Somos pobres y hay mucha gente que vive peligrosamente en el umbral de la pobreza, acosada por las letras y con el fantasma del paro y la recesión a la espalda, como el mono hambriento que nos quita la comida de la leyenda china. Ahí es nada, nosotros siempre mirándonos el ombligo, creyendo que la crisis nos iba a pasar por encima sin despeinarnos, que para eso James Bond se bañó en la Caleta, más moral que el Alcoyano para un sitio donde el tren de la reconversión industrial nos viene arrollando continuamente desde la gran crisis de Astilleros. No logramos levantar cabeza, somos cada vez menos (pero, eso sí, cada vez peor avenidos, a juzgar por lo mucho que se aman y se entienden nuestros representantes políticos), pero aquí paz y luego gloria. Siempre nos quedará la playa y el carnaval. Y el turismo, que es el gran elefante blanco de nuestra economía, aunque el turismo venga con lo puesto y tire de chopped pork en lata y, aunque le entreguemos las llaves de la ciudad y parezca que se gobierna en exclusiva para ellos y no para los que vivimos aquí todo el año, luego es más infiel que los concursantes de Gran Hermano y el año próximo, si tiene pelas (que esa es otra) variará de destino vacacional y de Cádiz si te he visto no me acuerdo.

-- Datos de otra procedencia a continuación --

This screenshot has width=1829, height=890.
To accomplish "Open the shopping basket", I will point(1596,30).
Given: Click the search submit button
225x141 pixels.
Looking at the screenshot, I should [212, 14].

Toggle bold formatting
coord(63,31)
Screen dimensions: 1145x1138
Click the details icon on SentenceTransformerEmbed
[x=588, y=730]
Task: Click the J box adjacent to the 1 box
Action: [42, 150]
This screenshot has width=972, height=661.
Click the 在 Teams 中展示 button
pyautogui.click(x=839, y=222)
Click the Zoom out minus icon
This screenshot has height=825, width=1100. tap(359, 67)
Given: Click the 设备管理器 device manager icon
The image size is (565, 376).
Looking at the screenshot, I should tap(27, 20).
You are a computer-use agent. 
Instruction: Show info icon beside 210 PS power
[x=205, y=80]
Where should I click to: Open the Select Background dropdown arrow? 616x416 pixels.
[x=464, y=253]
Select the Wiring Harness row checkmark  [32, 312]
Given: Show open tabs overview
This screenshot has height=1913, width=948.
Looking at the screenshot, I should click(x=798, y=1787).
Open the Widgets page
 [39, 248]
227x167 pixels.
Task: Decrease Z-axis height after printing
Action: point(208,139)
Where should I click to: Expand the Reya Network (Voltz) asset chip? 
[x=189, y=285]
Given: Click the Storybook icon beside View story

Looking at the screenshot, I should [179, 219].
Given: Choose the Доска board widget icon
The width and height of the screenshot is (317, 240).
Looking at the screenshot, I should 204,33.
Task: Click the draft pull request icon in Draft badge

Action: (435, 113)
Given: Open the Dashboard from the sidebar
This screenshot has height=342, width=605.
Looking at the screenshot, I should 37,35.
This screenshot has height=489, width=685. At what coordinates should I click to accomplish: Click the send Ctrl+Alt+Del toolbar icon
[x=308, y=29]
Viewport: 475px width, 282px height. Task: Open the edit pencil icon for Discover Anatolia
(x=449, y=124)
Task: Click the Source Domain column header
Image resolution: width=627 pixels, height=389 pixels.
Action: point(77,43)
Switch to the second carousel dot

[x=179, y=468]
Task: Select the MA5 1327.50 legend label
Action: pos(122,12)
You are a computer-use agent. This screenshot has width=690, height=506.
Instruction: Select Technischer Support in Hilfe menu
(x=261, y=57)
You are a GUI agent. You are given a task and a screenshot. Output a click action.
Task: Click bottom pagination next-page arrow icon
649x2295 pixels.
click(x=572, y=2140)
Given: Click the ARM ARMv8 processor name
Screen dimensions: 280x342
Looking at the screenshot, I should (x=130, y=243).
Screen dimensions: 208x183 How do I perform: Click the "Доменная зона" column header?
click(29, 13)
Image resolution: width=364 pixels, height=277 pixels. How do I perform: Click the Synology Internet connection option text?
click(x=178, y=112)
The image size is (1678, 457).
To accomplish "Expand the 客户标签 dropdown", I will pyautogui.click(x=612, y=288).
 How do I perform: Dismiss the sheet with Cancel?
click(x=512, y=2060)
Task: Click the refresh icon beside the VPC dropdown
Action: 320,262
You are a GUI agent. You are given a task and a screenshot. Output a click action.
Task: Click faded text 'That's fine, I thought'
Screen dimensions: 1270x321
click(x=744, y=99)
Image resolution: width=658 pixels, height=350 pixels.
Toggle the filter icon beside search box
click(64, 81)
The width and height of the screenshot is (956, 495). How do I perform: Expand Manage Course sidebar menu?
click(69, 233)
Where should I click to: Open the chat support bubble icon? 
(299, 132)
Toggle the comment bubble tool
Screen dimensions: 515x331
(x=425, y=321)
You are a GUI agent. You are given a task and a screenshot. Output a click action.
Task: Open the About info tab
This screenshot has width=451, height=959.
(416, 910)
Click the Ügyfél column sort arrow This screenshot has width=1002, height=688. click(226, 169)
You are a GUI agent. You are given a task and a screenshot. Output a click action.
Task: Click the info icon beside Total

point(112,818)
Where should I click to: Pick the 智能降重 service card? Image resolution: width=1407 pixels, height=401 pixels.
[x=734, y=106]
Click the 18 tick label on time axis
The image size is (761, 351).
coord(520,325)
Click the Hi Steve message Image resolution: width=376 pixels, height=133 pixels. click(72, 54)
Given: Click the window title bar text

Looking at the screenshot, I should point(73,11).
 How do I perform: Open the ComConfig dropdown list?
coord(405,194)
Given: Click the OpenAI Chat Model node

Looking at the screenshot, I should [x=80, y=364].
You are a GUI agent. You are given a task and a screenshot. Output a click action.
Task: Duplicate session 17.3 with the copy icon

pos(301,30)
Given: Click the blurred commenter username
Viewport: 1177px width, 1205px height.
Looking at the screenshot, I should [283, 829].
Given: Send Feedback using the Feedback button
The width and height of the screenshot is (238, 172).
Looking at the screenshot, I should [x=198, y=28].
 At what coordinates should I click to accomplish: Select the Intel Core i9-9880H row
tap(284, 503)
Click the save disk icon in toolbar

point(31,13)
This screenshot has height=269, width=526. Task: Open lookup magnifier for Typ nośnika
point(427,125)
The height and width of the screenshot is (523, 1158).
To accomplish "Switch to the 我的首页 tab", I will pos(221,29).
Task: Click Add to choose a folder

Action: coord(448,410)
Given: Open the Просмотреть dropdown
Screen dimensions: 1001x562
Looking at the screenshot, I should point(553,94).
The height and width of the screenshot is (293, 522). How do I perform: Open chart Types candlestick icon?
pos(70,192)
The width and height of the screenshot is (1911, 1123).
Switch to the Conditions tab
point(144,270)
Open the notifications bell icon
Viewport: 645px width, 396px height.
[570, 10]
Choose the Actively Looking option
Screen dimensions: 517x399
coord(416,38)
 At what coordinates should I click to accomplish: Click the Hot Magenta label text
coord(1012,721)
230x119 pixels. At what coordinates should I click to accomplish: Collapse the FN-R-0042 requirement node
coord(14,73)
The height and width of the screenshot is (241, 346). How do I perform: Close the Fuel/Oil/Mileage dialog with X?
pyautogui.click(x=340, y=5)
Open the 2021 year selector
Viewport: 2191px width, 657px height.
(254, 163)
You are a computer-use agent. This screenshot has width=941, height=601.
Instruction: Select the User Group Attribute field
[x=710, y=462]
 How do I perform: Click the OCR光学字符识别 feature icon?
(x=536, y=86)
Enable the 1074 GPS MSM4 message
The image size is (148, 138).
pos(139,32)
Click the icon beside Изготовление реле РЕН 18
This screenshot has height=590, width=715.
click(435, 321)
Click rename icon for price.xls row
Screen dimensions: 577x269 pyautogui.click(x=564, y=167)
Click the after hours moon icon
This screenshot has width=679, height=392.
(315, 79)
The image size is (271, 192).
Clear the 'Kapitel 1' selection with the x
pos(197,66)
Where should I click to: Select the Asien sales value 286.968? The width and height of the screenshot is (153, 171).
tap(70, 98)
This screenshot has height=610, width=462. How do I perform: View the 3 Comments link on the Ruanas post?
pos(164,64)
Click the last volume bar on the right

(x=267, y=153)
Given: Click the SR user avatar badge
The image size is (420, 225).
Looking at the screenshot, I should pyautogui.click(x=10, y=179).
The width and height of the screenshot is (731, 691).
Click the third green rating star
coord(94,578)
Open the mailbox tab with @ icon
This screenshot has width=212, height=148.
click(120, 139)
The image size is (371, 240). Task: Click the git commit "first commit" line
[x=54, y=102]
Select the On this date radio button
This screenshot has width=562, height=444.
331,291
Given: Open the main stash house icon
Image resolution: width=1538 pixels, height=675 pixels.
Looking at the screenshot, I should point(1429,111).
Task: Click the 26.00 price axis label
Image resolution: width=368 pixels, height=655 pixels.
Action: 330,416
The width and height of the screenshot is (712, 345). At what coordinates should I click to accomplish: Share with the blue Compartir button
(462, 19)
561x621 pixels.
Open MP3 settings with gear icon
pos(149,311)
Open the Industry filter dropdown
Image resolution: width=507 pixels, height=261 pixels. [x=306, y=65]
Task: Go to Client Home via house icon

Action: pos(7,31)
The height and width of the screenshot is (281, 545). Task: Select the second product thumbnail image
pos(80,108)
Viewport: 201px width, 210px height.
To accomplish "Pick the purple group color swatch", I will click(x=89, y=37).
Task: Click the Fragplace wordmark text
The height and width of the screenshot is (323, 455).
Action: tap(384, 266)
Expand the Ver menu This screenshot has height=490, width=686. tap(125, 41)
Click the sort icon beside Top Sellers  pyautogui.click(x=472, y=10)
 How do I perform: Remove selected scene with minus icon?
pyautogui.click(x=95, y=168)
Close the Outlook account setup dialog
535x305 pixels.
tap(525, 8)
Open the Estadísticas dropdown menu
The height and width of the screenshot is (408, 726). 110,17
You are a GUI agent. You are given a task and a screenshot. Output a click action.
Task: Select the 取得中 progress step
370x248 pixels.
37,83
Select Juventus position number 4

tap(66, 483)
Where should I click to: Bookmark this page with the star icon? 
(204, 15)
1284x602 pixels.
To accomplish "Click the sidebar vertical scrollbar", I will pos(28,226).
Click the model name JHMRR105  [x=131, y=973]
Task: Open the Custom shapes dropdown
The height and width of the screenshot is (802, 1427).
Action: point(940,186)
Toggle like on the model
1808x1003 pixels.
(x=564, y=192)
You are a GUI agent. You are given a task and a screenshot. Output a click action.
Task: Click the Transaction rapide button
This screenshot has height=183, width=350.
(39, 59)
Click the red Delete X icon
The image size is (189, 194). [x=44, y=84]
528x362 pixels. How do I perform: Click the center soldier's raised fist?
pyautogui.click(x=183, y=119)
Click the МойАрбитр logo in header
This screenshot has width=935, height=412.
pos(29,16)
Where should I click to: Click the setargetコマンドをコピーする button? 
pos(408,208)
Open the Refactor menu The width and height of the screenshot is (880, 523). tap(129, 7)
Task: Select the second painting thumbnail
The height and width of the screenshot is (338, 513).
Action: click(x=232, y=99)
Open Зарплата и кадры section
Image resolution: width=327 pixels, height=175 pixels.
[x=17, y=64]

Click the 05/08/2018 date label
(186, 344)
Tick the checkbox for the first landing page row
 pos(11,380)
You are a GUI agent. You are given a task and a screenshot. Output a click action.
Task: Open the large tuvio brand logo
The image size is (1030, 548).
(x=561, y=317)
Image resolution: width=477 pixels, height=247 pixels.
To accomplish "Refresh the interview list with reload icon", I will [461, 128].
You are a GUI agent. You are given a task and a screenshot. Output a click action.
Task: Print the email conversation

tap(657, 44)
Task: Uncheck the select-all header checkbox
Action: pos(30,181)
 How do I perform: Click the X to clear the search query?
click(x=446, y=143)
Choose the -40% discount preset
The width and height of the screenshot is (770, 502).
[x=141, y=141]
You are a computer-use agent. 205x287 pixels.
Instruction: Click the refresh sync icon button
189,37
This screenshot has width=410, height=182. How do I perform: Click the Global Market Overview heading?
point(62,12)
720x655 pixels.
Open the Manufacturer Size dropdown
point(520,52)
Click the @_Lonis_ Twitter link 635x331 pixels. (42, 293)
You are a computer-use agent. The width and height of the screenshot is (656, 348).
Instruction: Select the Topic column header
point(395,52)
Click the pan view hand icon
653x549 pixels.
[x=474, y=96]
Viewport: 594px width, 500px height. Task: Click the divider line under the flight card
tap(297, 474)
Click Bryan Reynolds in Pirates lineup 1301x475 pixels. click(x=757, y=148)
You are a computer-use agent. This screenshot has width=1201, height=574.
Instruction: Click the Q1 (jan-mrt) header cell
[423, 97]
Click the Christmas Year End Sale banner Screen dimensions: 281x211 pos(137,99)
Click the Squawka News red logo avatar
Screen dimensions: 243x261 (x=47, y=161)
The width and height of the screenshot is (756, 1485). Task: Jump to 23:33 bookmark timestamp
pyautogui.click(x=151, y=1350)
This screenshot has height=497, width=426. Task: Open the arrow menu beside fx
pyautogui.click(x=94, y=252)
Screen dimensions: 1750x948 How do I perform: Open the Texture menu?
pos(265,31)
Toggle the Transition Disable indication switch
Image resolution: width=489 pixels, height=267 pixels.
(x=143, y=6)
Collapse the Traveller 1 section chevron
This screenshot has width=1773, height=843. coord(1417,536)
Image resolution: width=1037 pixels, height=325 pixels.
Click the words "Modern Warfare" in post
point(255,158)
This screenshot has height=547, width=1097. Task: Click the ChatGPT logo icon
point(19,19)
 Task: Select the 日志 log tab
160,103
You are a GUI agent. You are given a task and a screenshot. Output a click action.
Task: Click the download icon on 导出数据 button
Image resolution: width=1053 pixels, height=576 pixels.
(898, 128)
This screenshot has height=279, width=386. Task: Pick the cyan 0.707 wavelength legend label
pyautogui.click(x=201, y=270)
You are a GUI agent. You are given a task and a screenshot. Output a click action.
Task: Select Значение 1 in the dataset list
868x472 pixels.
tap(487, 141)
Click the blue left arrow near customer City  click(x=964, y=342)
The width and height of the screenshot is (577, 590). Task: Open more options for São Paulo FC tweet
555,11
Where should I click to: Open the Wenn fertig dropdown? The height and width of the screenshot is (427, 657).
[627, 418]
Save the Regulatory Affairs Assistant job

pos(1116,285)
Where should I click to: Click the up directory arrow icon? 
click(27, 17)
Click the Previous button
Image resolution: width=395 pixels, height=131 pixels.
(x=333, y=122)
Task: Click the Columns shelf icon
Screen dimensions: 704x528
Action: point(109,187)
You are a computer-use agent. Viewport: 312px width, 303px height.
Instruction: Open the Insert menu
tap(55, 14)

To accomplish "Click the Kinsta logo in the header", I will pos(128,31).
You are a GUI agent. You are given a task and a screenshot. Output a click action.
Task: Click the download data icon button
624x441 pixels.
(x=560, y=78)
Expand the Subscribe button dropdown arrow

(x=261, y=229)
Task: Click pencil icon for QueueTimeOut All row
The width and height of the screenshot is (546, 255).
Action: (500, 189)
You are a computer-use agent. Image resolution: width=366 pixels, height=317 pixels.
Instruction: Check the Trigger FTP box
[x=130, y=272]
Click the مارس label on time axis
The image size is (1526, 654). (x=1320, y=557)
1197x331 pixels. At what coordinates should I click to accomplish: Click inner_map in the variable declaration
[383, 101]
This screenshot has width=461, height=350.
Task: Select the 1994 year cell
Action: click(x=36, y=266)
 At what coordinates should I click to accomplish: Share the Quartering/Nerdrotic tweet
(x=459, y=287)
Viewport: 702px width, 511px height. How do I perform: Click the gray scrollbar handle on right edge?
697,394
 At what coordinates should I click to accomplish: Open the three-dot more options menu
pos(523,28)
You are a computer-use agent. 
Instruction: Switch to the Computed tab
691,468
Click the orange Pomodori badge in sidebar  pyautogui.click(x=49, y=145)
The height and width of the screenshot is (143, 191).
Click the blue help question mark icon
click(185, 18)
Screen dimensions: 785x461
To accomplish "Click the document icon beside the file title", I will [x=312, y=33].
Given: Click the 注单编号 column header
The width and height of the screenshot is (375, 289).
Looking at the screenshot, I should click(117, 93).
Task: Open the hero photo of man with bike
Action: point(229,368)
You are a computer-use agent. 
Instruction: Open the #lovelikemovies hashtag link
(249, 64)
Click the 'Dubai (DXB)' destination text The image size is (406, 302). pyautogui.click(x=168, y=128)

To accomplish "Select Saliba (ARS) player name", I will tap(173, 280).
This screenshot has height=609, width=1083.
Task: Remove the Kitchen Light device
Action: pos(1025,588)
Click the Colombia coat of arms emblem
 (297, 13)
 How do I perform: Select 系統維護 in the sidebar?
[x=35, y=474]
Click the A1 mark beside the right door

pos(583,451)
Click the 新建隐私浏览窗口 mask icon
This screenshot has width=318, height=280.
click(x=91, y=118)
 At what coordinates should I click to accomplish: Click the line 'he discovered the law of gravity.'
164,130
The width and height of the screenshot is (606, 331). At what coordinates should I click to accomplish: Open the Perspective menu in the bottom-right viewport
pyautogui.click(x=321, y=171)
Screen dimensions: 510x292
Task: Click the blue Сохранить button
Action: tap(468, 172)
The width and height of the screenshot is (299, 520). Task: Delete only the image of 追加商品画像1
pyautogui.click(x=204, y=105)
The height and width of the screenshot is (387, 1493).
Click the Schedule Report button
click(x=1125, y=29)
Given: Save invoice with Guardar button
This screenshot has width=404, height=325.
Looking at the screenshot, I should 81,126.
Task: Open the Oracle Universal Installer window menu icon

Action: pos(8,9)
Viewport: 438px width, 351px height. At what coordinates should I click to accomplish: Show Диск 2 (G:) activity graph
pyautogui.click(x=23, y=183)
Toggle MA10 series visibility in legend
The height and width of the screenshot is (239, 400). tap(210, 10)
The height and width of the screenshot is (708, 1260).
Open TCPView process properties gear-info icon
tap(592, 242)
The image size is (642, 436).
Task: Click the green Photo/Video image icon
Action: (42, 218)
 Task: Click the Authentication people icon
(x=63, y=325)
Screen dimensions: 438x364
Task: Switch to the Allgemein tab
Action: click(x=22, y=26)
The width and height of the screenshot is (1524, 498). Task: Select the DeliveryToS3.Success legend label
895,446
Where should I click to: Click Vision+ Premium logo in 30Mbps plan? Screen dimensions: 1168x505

No debería de extrañarnos, siendo como somos una ciudad que no tiene una red comercial o industrial sobre la que sostenerse: mil centros comerciales (y, sí, bienvenido sea el nuevo que se proyecta si al menos las pantallas de los cines son de mejor calidad que las que sufrimos) lo inconcebible es que sigamos creyendo que todo esto no va con nosotros, que si la crisis se ceba en economías más fuertes nos a respetar por nuestra simpatía y nuestro don de gentes.

Viven muchos gaditanos en la pobreza y la pobreza es un mal que se extiende. Nuestra ciudad hace aguas, y la única solución, lo sabemos también desde hace mucho, es convertirnos en bahía, lo que no quiere decir necesariamente ni secarla ni construir palafitos encima. Pero para ser de verdad una ciudad de ciudades habría que apartar primero personalismos, poltronismos, polémicas inútiles y demás tonterías. Y eso, como dijo Kipling, «Es otra historia. Y peliaguda».